__How to complete this task__
Work through the entries below and show every line in which "beside" is found.

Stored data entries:
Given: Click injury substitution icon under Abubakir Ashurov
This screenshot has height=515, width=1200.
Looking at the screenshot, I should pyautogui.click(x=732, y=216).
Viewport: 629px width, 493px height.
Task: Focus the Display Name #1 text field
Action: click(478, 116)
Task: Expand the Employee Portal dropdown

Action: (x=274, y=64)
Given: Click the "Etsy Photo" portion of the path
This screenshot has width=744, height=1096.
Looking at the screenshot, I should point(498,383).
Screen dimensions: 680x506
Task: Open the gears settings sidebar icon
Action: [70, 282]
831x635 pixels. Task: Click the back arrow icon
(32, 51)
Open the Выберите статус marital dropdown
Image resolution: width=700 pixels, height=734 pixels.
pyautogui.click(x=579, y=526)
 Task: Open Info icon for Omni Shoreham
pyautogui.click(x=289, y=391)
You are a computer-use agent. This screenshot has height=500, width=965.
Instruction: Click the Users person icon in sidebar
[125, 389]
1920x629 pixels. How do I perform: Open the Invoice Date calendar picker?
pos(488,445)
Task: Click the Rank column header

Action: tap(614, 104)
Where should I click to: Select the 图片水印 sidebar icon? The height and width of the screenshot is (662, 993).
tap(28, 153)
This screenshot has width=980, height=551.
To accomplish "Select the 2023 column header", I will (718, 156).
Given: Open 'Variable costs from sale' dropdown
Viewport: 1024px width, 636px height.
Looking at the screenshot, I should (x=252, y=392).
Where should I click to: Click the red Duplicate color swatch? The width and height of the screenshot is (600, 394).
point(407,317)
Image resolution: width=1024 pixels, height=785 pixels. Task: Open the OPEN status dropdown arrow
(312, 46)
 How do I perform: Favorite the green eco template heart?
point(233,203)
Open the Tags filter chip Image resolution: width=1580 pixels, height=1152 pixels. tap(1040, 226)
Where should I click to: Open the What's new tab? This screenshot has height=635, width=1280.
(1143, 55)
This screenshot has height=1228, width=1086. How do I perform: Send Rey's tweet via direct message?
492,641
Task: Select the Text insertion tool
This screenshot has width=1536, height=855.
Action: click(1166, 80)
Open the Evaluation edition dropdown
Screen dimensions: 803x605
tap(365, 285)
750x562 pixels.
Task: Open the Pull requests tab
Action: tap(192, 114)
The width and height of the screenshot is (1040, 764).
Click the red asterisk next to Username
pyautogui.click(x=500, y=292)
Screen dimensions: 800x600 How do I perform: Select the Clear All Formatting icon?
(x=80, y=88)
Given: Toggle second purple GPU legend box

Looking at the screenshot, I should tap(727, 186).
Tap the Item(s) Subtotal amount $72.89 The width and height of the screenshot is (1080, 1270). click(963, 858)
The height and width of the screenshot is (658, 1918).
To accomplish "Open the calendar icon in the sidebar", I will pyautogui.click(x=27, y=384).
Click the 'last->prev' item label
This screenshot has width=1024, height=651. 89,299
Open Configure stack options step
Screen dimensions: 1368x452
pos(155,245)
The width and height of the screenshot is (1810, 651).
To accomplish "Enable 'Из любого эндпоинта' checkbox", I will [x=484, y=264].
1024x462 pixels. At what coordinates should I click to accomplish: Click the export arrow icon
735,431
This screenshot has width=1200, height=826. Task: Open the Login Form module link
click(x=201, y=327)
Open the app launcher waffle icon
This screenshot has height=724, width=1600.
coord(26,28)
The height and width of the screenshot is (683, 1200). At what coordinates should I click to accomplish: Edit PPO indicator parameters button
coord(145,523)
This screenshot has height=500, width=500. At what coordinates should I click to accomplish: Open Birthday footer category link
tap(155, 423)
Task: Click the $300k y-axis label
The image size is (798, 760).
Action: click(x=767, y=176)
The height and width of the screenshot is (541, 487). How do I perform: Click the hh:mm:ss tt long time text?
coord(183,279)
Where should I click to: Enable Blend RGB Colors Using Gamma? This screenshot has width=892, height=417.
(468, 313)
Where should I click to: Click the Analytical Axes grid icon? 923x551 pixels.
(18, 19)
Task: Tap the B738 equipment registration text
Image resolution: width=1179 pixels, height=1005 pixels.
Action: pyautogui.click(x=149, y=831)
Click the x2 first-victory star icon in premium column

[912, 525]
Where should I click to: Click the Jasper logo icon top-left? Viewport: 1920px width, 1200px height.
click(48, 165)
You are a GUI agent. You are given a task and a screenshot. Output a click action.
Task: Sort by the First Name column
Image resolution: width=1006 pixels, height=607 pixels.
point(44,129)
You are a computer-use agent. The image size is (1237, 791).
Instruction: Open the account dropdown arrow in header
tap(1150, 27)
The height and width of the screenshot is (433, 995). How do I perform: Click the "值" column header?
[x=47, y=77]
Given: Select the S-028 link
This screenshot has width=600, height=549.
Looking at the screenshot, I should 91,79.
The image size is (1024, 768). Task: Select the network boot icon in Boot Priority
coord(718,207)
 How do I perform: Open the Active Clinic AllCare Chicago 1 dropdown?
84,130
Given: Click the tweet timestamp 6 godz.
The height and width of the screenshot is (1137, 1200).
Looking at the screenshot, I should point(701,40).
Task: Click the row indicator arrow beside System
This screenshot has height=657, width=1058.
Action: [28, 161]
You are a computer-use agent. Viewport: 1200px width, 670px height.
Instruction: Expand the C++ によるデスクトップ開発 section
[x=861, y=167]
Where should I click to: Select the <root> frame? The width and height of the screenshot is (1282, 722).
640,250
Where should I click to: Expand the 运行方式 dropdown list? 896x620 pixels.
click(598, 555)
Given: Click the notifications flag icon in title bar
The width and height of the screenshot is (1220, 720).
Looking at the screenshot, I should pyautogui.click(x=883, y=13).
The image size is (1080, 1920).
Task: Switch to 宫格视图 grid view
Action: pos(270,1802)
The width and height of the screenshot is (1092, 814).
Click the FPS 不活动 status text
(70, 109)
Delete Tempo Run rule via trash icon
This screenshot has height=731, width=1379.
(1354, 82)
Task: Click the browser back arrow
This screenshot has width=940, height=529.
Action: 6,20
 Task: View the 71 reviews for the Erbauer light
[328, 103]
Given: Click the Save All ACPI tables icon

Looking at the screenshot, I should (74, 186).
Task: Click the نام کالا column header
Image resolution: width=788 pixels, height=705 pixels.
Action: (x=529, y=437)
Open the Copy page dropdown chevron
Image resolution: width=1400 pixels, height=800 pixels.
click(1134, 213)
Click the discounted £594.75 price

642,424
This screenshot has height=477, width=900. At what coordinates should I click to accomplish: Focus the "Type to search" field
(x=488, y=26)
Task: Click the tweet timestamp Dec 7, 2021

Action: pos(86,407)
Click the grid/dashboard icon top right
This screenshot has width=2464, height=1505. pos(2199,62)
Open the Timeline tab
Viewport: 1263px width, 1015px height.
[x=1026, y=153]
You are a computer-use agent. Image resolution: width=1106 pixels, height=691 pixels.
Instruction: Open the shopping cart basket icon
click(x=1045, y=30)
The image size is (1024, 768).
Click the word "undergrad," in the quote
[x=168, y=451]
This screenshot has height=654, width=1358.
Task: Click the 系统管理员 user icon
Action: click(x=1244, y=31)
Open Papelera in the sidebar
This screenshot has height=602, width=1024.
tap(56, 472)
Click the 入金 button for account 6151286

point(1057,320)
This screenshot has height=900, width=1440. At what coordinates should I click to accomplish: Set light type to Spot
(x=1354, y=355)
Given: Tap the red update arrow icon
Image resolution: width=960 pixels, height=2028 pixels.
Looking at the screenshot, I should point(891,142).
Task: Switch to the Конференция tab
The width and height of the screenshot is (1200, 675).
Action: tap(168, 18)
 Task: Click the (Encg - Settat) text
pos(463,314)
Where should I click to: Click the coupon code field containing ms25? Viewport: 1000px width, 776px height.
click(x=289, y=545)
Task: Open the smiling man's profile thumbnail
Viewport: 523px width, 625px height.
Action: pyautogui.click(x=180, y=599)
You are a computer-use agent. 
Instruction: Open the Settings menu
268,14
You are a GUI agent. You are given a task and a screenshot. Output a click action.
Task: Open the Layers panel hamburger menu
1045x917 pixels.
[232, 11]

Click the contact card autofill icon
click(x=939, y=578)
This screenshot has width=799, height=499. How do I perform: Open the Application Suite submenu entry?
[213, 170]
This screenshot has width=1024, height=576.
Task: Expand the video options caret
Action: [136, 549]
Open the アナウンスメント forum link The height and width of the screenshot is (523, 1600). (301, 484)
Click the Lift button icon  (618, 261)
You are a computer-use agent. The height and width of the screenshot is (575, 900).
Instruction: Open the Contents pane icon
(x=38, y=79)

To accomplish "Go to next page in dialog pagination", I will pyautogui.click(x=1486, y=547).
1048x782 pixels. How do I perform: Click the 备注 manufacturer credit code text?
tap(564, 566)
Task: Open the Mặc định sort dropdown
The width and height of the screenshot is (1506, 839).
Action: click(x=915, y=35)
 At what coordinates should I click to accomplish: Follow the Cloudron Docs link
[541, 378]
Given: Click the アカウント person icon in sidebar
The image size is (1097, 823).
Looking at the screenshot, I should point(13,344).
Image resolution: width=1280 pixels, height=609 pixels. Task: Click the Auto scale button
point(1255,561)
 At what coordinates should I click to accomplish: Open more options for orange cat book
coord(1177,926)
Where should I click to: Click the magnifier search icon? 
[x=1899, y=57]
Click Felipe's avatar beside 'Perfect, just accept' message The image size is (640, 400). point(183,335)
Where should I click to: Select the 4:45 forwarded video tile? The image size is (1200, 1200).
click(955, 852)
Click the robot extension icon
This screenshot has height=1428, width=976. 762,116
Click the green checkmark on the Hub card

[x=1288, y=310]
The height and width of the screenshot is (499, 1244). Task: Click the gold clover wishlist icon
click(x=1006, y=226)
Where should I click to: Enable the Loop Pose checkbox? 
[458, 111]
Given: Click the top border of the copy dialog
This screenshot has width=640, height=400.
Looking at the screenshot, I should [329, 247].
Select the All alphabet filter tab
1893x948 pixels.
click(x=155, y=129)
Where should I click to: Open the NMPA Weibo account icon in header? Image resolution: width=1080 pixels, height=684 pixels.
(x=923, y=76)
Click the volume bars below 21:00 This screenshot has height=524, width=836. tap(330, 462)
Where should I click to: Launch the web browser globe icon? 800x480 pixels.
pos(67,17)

__Task output__
Task: Click the row indicator arrow beside System
Click Felipe's avatar beside 'Perfect, just accept' message The image size is (640, 400). point(183,335)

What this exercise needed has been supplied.